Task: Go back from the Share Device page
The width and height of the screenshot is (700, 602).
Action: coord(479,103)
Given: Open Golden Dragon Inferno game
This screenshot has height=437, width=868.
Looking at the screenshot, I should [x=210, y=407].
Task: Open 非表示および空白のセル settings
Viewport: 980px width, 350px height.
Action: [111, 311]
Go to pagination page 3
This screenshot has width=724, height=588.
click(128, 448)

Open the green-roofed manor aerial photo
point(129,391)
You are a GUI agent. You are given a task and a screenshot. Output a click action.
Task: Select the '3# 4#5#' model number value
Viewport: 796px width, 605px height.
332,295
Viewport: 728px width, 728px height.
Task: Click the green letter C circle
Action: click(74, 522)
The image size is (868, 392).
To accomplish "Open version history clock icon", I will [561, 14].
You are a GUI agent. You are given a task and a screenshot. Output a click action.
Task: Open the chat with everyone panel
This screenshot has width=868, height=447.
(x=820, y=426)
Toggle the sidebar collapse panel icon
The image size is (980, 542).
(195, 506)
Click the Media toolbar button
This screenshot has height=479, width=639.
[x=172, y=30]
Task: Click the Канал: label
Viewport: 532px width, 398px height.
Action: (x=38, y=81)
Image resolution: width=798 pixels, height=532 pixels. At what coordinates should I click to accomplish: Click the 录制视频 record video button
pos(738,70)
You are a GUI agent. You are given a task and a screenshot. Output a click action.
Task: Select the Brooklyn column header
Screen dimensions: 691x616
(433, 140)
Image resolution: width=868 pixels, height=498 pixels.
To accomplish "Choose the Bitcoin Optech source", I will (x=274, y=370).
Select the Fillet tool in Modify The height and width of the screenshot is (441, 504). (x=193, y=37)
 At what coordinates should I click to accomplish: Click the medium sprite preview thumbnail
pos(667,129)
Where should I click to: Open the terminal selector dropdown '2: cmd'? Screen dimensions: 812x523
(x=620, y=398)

§ **WHAT YOU ARE ASKED TO DO**
Output only the lines from the one with "Viewport: 532px width, 398px height." through the last line of the entries above; please keep them exact.

§ **TASK ANSWER**
Viewport: 532px width, 398px height.
Action: (x=38, y=81)
Image resolution: width=798 pixels, height=532 pixels. At what coordinates should I click to accomplish: Click the 录制视频 record video button
pos(738,70)
You are a GUI agent. You are given a task and a screenshot. Output a click action.
Task: Select the Brooklyn column header
Screen dimensions: 691x616
(433, 140)
Image resolution: width=868 pixels, height=498 pixels.
To accomplish "Choose the Bitcoin Optech source", I will (x=274, y=370).
Select the Fillet tool in Modify The height and width of the screenshot is (441, 504). (x=193, y=37)
 At what coordinates should I click to accomplish: Click the medium sprite preview thumbnail
pos(667,129)
Where should I click to: Open the terminal selector dropdown '2: cmd'? Screen dimensions: 812x523
(x=620, y=398)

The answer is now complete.